La libre circulation des capitaux a asservi l'économie au court terme, et s'est traduite par de la modération salariale, un excès de dividendes versés et des investissements à  bout de souffle. La mondialisation dite heureuse a redistribué les inégalités  à  l'échelle mondiale. Les moins qualifiés en ont pâti. La mondialisation a laminé les classes moyennes. L'euro et le marché unique ont créé des divergences économiques profondes en Europe et ont provoqué une subordination des acquis sociaux, à la concurrence et au dumping.

Les inégalités économiques et sociales ne sont pas suffisamment centrales dans les mouvements populistes. La désignation de l'étranger comme problème évite de jeter une lumière crue sur un capitalisme financiarisé délétère pour l'ensemble de l économie.

Historiquement les mouvements populistes ont trouvé  leurs origines dans les pays d'Amérique Latine, continent inégalitaire par excellence.

Quelle réaction politique cette situation peut-elle amener ? Peut-on observer ce schéma à d'autres époques ?

La vague populiste n'est pas prête de s'arrêter, même si ce mot est devenu fourre-tout.  Mais acceptons-le pour l'heure.

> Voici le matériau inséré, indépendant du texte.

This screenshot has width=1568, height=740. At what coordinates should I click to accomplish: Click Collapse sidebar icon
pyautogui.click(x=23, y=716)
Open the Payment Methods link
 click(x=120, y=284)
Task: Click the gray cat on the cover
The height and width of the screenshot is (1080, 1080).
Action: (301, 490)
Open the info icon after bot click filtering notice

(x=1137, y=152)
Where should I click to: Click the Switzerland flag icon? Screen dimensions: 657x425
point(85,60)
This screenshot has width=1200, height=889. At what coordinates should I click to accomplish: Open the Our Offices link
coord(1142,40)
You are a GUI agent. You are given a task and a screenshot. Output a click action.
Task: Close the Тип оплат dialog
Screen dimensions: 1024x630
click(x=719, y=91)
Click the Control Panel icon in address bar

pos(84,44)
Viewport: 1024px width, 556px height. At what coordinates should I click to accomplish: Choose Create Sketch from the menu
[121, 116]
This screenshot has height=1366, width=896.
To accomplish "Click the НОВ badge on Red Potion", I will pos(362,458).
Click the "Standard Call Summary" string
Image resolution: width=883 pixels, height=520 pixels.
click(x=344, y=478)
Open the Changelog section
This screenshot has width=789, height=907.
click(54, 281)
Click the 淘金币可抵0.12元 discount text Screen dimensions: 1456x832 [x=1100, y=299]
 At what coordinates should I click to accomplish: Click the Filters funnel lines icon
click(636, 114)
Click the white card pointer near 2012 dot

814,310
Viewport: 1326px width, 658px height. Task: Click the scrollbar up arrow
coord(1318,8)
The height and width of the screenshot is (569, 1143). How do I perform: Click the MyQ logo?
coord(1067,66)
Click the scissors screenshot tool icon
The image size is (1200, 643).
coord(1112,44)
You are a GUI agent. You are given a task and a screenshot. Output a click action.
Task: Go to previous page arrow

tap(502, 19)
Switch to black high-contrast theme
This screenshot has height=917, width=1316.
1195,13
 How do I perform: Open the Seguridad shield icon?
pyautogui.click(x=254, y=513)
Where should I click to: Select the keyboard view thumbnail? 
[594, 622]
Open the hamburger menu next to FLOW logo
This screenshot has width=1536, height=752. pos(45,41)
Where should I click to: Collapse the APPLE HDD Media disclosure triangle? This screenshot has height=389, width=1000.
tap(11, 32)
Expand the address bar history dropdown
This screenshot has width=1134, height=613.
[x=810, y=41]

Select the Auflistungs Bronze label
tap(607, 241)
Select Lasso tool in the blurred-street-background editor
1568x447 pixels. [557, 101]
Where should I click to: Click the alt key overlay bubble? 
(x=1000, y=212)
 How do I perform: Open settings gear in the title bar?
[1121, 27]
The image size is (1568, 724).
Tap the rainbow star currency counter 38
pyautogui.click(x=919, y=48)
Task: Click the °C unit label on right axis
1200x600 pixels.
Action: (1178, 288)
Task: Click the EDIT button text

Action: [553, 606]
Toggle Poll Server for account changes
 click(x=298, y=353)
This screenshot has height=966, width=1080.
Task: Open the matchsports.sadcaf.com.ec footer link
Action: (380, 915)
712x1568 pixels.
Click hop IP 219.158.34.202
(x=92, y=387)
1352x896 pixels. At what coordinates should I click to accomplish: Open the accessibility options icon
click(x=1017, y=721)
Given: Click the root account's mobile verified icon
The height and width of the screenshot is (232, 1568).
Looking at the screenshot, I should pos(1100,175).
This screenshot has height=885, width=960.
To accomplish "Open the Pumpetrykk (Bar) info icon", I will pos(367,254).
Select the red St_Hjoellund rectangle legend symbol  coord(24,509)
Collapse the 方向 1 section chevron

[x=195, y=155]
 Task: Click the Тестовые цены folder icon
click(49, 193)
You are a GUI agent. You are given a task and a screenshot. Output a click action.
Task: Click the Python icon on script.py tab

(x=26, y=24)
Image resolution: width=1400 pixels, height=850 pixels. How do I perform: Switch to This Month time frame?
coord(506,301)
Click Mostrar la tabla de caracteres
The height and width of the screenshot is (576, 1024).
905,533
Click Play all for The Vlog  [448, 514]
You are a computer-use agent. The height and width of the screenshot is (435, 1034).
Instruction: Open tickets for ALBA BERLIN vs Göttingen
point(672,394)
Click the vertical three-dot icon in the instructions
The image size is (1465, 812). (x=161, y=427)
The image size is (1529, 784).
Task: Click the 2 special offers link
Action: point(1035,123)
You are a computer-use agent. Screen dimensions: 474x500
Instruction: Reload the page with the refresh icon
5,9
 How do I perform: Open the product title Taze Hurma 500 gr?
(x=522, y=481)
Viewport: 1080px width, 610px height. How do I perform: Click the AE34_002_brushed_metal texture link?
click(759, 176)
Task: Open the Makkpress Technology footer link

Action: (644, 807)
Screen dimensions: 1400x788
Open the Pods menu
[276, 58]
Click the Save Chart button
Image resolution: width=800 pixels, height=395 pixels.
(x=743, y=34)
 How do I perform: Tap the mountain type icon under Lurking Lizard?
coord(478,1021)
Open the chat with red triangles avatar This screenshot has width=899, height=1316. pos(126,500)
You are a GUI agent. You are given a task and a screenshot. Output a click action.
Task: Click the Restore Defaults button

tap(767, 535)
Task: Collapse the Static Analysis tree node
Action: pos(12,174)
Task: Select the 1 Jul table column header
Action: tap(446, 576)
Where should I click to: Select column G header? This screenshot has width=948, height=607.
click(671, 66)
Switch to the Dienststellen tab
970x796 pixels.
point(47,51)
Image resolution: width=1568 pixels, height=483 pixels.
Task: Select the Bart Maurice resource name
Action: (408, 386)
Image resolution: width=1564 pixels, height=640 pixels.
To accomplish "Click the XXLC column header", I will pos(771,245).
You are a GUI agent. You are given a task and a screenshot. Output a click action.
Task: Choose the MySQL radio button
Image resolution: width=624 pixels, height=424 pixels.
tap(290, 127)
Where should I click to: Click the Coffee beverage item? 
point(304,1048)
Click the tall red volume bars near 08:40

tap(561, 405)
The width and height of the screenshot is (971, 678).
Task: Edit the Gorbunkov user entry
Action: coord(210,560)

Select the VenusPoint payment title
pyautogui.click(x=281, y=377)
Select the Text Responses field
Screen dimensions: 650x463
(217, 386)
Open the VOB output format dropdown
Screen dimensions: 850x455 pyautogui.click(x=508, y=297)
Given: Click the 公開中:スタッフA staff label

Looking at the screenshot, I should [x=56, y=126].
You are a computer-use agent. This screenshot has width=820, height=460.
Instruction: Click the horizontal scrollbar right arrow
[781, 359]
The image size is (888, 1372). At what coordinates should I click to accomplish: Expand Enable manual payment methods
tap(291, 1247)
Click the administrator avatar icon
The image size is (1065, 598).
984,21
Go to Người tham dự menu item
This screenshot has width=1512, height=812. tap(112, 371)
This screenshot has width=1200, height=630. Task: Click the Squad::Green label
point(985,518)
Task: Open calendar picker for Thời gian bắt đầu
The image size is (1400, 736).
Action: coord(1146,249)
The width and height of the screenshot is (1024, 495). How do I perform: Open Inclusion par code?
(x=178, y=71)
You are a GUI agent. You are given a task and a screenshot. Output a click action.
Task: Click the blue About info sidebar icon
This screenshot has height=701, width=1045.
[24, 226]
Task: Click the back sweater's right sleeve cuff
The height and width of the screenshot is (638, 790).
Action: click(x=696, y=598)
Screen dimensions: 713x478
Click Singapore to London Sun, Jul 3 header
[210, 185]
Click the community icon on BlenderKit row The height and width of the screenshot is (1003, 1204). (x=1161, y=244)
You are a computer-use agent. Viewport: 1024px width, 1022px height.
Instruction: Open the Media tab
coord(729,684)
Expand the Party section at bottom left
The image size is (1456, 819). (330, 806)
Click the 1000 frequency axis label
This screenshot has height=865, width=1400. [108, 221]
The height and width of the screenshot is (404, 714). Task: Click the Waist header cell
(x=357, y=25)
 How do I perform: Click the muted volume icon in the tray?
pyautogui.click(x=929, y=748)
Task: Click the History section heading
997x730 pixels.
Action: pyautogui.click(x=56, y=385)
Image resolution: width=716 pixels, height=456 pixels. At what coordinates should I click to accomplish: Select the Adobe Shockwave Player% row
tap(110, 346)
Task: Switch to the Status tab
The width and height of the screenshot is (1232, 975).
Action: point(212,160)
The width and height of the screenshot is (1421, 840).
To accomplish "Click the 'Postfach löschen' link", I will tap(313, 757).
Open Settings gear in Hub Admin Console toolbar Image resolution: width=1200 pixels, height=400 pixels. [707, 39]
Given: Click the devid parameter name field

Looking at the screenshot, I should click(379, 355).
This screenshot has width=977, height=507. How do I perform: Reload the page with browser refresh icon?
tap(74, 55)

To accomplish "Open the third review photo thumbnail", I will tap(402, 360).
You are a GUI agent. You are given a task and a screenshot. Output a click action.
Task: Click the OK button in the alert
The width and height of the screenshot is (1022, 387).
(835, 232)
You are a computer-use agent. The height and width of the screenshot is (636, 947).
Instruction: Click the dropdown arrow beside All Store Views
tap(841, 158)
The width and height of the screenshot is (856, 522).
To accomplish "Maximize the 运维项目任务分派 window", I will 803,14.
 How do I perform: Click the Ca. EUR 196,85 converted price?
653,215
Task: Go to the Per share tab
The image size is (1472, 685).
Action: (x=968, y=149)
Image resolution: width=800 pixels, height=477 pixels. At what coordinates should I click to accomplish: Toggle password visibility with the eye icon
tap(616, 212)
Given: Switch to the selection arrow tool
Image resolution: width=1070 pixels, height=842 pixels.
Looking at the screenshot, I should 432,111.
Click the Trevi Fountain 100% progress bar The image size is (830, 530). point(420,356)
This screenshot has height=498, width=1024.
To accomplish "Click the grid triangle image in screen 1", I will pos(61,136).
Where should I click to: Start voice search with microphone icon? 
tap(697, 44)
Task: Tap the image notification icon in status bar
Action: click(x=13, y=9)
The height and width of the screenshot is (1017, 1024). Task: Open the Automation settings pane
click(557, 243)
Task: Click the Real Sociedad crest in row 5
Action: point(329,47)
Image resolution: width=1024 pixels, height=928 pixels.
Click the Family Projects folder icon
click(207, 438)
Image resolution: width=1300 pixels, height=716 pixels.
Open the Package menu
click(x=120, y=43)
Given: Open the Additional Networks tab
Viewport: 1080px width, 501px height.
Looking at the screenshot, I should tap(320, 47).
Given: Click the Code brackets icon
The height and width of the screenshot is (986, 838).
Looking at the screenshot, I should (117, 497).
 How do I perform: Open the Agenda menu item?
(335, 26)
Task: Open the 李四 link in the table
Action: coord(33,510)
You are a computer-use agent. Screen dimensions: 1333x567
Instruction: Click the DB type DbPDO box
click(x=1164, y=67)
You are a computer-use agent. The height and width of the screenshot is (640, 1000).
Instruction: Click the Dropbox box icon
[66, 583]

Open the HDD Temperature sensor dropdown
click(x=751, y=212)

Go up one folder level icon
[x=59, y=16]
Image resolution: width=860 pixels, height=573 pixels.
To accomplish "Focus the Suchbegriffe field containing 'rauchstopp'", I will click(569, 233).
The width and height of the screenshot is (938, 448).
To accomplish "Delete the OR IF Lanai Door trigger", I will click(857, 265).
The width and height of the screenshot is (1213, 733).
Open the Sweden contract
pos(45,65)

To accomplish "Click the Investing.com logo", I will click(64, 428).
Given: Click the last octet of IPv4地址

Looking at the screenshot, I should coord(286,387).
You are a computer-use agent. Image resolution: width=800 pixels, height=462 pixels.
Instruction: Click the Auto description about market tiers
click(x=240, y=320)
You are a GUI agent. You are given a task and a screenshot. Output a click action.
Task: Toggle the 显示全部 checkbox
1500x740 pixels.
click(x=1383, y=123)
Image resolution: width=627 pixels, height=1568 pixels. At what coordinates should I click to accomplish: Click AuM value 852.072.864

La montée des inégalités menace la démocratie dans ses fondements. Si l'on suit l'inspiration de Tocqueville, la démocratie est le régime des semblables, dit autrement, partageant une commune humanité.

La montée des inégalités mine le commun qui est la question fondamentale et qui est au cœur du projet sociologique. Les inégalités économiques et sociales nourrissent une société d'archipel comme l'a dit un auteur contemporain.

Quant aux réactions politiques, elles peuvent se traduire par l'approfondissement de la désaffection du politique: abstention, dégagisme. Les citoyens ont aussi de bonnes raisons de ne pas voter comme N.Framont l'affirme. Quand vous observez la politique économique de M.Macron, c'est une machine inégalitaire.  La grande majorité de la population n'en bénéficie pas.

Il peut y avoir des régimes plus autoritaires qui peuvent émerger. Mais les régimes autoritaires qui peuvent se profiler comme celui du Brésil à venir ne trouvent pas leur source dans une dénonciation des inégalités économiques et sociales. Ils ne portent pas des projets fiscaux ou sociaux à même de réduire les inégalités.

Ce qui m'inquiète, c'est la perte de légitimité de nos démocraties qui n'ont pas su imposer des limites à un capitalisme destructeur et inégalitaire. La gauche de gouvernement en Europe qui après avoir organisé son impuissance s'est empressée d'accompagner le marché et d'abandonner la question sociale. Elle porte une responsabilité historique sur l'ensemble du continent européen. Les partis dits socialistes ou de centre-gauche disparaissent en Europe, il n'y a pas d'expression plus radicale de leur échec que leur incapacité à endiguer les inégalités. Pire, de les avoir fait croître au nom d'une prétendue efficacité économique. Disons adieu à cette gauche sans le moindre regret en espérant qu'une autre puisse renaître. Pour ma part, il faut se rappeler de ce que disait N.Bobbio, que la question de l'égalité est fondée sur le clivage gauche/droite. Une gauche à venir s'en souviendra, il faut l'espérer.